Earlier this year, the third annual Cisco Global Cloud Index (2012-2017) projected worldwide cloud-based network traffic to grow exponentially, approximately 4.5-fold between 2012 and 2017. In terms of data, there were 1.2 zettabytes of annual traffic in 2012, which is estimated to spring to 5.3 zettabytes in 2017. To get a better sense of how big one zettabyte is, think of it as 62.5 billion iPhones stacked on top of each other for 295,928 miles. That would not only span the distance from Earth to the Moon, it would extend another 57,028 miles beyond it. Additionally, the report stated that overall "global data center traffic will grow threefold and reach a total of 7.7 zettabytes annually by 2017."
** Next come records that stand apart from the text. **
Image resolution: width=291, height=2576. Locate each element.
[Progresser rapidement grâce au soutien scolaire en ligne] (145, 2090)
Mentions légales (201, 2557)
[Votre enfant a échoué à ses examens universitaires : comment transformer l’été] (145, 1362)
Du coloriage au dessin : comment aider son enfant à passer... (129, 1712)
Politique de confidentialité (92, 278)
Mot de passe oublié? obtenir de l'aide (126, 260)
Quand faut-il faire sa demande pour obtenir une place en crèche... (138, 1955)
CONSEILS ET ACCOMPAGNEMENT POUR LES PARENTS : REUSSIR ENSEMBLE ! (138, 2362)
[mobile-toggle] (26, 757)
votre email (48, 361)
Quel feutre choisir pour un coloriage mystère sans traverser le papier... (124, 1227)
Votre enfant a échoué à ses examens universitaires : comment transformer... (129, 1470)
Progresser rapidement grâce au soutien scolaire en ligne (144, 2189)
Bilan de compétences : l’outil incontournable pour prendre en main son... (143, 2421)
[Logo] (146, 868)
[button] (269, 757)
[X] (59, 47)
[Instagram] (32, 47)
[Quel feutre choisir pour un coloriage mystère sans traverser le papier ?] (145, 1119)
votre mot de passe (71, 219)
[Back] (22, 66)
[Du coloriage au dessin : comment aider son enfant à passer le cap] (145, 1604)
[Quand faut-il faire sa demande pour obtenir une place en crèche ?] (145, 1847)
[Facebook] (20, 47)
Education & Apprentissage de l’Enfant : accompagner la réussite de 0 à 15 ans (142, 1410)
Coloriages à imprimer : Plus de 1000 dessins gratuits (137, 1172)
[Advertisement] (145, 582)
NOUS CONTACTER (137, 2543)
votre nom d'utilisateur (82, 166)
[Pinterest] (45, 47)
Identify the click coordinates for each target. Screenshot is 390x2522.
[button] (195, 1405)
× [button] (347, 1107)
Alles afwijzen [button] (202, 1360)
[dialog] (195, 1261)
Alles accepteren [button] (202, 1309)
Putting it into perspective
Vaughan-Nichols provided some equivalent statistics to help put 7.7 zettabytes into context:
- 107 trillion hours of streaming music; 1.5 years of continuous streaming music for the world's population in 2017
- 19 trillion hours of web conferencing; roughly 14 hours of daily web conferencing for the world's workforce in 2017
- 8 trillion hours of online HD video streaming; 2.5 hours of daily streamed HD video for every person in the world in 2017
Most of the cloud computing traffic will be generated by processes unbeknownst to ordinary consumers. Cisco projected that 7 percent will be created between data centers due to data replication and system updates. Another 76 percent will be contained within data centers and largely "generated by storage, production and development data in a virtualized environment." An estimated 17 percent of traffic will be produced by consumers through accessing clouds, video streaming, mobile devices and other activities pertaining to the Internet of Things.
"The challenge for CIOs will be managing these unprecedented volumes of traffic and data without breaking existing infrastructure," said Paul Miller, vice president of HP Converged Systems, according to CIO. "If organizations continue with the traditional silos or hardware-defined data centers, they won't be able to efficiently scale."
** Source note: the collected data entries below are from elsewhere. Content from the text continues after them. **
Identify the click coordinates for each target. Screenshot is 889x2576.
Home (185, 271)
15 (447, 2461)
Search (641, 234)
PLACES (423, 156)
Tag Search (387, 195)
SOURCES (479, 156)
As the majority of server workloads migrate to the cloud from traditional platforms by the end of 2014, it is imperative that IT departments and CIOs prepare for the growing reliance on cloud computing servers. Cloud service providers that offer highly scalable infrastructure-as-a-service cloud platforms can help CIOs prepare for these future challenges, especially as high-speed data center networking – operating completely through the cloud – will ultimately replace the tangible servers of today, and probably sooner than most people think.